Trump’s trade war against Europe and his hostility towards broader Western alliances like NATO point to a future where there will be lower standards of living. This is directly due to less trade and more conflict, which indirectly results from reduced economic integration. Robert Kagan, columnist, said that things won’t be okay.
My research has focused on the effects of increasing international trade on U.S. living standards. I have shown that these causally connected during the latter 20th century. The U.S. Europe relationship dominated most of the trade during this period.
Trump calls Europe a foe and makes it clear that he doesn’t get why rich countries trade with each other. This is something that economists have struggled with for years.
Why Rich Europe Countries Trade
Although it may seem obvious that the U.S. trades with Europe some people might prefer Parmigiana from Italy while others prefer Wisconsin cheddar economists struggled to explain why so much trade took place among wealthy countries. They thought that the U.S. could produce high quality cheese at a price comparable to Italian producers, so why would they need to travel to satisfy their palates?
Paul Krugman, an economist, provided a clear answer in 1979 that would ultimately win him the Nobel Prize for Economics. His first answer was simple, but it is important. It boils down to the idea that consumers can benefit from having many product options available to them even though they may be small variations of the same item.
Exports Were Machinery Europe
In 2016, the top U.S. exports were machinery ($29.4billion), aircraft ($38.5billion) and pharmaceutical products ($26.4billion). Machines ($64.9 billion), drugs ($55.2 billion), and vehicles ($54.6 trillion are the top three imports from EU. While the product categories are similar, there are significant differences in the types and prices of the machinery and pharmaceuticals that are sold on each market. All these options are available to consumers, which is a benefit for them.
Krugman answered the second part of Krugman’s question by saying that by producing for both markets companies in Europe or the U.S. would be able to reap greater economies of production and lower prices.

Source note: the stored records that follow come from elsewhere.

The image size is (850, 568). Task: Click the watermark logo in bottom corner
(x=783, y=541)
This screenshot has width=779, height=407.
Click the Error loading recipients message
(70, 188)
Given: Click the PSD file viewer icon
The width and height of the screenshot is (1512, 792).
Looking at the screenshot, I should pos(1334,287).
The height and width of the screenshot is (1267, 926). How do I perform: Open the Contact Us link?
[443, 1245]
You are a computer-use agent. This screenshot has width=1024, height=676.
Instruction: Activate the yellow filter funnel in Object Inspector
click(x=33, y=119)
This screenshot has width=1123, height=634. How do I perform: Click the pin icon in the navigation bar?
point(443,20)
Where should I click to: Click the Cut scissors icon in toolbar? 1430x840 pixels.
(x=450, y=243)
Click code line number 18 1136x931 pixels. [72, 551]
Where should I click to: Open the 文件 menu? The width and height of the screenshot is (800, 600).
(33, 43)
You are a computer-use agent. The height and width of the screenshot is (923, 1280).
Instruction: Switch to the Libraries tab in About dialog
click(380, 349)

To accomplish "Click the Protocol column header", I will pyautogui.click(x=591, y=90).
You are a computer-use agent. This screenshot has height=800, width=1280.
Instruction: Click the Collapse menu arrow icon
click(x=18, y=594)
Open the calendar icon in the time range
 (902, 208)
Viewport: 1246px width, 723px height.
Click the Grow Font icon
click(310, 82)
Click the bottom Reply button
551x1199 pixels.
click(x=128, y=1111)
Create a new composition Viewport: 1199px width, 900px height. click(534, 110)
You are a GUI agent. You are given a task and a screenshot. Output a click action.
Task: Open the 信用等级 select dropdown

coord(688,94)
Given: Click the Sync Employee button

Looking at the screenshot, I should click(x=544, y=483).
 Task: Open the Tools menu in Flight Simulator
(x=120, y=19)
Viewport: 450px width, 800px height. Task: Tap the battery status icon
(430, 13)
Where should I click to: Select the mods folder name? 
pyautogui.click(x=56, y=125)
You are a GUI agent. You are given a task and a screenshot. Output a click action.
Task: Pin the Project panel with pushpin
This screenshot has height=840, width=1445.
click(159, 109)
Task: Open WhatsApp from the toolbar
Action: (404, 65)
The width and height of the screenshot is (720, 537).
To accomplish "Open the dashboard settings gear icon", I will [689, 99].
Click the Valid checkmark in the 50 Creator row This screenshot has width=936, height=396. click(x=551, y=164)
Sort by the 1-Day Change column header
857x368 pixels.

This is what happens when countries trade. Recent research also shows that domestic prices can be lower due to increased foreign competition.
These benefits can be quantified. The gains the U.S. received from lower prices and new product varieties over the period 1992-2005 was about one percent of the U.S. GDP, or approximately $100 billion. Krugman’s response emphasized how international trade among equals can increase the size of the economic pie. The combined economies of Europe and the U.S. has accounted for half of the global GDP.
Largest Trading Partner
Since the 1970s, the United States largest trading partner is the European Union in terms of bilateral trade. The U.S. imported $592billion in goods and services from Europe in 2016, and exported $501billion. This represents 19% of U.S. total trade, and 19% of American GDP.
One of the key features of this trade is that nearly a third of it occurs within individual companies. It is essentially multinational companies selling products to their local markets or as inputs to local production. This trade is vital as it supports hundreds of thousands of jobs and serves as the backbone for a vast network on both sides. It’s also a network that drives the global economy: almost every country in the world has a primary trading partner in the EU or the U.S.